High taxes ironic when we can’t account for billions lost to graft
LEONARD KHAFAFA | By Leonard Khafafa | October 13th 2021
Activist Boniface Mwangi’s latest mistreatment at the hands of “tax collectors” is just one of several episodes that threaten to be a hot-button issue. Challenging a gang of mask-wearing men, led by a gun-toting policeman, to identify themselves, he was met with obstinate belligerence and eventually wrestled to the ground, sustaining bruises in the process.
The Kenya Police Service denied that undue force was used. But footage from CCTV cameras repudiates their pat explanations even as small business owners attest to what has now become the norm in Nairobi. It seems business premises within the environs of the city have become magnets for various government agencies ostensibly looking for evidence of compliance with onerous licensing requirements. If it isn’t Kenya Revenue Authority officers demanding access to ETR machines, it is county government employees pressing for various business permits, some of which appear to have been conjured on the go.
A social media commentator claimed to have had his container forfeited to the KRA ostensibly for undervaluing his goods. This, he claims, is even after providing supporting documents and paying all taxes and fees. Another claimed computer and phone repair technicians were being arrested and threatened with handling stolen goods unless they paid a bribe to secure their freedom. Yet another averred that he had had his staff arrested for lack of a wall-branding license even as his colleague decried the arbitrary seizure of her weighing scales for not conforming to newly released county government guidelines.
Bur revenue collection need not be a cause of dysphoria in the citizenry. Money flows where it is trusted. Indeed, a government that delivers is not only trusted but supported by tax-paying citizens as their civic duty. In jurisdictions where there is proportionality between collection and quality public services, tax compliance is close to 100 per cent.
And therein lies the problem. A government that has failed in exercising its fiscal responsibility to citizens expects them to honour their tax obligations. How can they when, according to reports, a third of the country’s budget is lost to corruption. How can the government be trusted when, by its own admission, it loses Sh2 billion daily to theft? Why should the rank and file pay revenues that find their way to numbered accounts in tax havens overseas even as public schools and hospitals operate from decrepit hovels?

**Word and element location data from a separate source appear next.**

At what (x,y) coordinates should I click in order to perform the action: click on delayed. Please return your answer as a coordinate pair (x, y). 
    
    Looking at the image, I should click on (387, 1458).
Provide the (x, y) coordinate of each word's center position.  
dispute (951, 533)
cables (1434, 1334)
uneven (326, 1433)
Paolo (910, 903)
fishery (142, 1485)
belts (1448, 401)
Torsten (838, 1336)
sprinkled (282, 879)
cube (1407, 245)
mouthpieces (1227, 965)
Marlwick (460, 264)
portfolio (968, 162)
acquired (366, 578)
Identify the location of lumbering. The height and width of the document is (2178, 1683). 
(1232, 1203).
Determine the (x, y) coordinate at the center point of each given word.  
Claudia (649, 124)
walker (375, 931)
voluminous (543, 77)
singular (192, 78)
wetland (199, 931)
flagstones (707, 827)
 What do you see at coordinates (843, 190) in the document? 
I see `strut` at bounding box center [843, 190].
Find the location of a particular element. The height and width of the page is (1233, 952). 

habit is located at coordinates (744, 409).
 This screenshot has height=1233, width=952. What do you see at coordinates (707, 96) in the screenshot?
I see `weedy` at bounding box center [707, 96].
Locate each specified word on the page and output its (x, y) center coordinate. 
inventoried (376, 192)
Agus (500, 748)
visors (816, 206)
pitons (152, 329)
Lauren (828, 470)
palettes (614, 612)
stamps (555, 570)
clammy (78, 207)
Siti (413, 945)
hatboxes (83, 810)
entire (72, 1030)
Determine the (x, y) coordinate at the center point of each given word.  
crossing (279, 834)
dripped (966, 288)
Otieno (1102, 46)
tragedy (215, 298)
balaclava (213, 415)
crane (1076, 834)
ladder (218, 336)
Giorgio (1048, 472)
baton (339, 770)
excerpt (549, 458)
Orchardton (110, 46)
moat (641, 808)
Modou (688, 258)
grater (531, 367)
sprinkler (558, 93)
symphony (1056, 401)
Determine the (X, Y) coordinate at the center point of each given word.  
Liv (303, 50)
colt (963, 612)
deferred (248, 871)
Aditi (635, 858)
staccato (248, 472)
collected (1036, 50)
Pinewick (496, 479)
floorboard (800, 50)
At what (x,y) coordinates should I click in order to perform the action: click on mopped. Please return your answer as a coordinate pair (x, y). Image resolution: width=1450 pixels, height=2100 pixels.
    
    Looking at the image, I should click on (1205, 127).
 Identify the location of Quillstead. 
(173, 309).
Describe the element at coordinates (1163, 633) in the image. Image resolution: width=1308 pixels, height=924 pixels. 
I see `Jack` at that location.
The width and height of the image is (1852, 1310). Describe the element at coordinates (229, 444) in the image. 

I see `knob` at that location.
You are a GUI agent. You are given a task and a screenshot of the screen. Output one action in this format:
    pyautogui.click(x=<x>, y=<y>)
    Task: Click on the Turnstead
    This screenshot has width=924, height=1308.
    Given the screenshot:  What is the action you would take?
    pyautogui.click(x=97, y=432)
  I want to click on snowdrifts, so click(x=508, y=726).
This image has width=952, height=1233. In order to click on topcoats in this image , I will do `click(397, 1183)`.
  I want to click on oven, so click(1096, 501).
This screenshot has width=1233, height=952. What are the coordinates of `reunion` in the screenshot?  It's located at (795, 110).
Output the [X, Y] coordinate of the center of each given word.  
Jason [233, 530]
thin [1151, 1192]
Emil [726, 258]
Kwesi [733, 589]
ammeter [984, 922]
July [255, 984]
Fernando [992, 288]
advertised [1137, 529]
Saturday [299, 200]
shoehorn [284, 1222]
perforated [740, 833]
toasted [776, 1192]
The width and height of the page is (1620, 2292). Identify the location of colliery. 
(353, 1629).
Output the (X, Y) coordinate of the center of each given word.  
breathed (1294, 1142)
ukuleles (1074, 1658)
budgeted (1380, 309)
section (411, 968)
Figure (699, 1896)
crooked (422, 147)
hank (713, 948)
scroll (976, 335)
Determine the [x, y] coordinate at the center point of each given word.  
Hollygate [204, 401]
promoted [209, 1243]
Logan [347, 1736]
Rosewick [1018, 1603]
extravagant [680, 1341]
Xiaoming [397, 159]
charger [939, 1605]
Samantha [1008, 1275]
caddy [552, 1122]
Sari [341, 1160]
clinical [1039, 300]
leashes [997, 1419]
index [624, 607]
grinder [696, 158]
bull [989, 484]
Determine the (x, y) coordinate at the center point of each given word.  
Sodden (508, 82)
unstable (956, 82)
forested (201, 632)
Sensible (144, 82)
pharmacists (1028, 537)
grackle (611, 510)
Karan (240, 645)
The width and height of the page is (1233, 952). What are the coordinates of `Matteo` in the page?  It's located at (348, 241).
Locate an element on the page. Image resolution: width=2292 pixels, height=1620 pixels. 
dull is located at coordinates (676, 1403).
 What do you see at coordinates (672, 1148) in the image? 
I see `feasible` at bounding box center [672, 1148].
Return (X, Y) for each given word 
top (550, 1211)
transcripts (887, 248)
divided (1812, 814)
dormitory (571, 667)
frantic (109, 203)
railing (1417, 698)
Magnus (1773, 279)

A few months ago, violent protests erupted in Bogota, Cali and other cities in Columbia. The cause was proposed reforms to the South American country’s tax system, which would have lifted taxes from salaries and dividends to fossil fuels and much more. Yet this incendiary backdrop is uncannily similar to Kenya’s where taxes are now the low hanging fruit that are proposed to alleviate the fiscal woes arising from economic mismanagement.
Sample this: Petroleum products, previously zero rated for Value Added Tax, have seen VAT levied on them, initially, at eight per cent, currently at 16 per cent. Other taxes on the same include the Petroleum Development Levy, initially intended to cushion consumers from fluctuating global oil prices but that lately has been put to other purposes.
Then there is the proposed National Hospital Insurance Fund levy of Sh6,000 for every Kenyan above 18 years. The public health sector can hardly account for billions of shillings lost through graft and yet expects that the public will continue to be squeezed for more.
No one in their sane minds would wish for the sort of violent protests that broke out in Colombia. But the prudent should see it as a cautionary tale of what could happen when people are faced with the real possibility of having even more of their hard-earned money withheld from them.
Authorities in Kenya should heed the words of former British Prime Minister Winston Churchill, who said: “We contend that for a nation to try to tax itself into prosperity is like a man standing in a bucket and trying to lift himself by the handle.”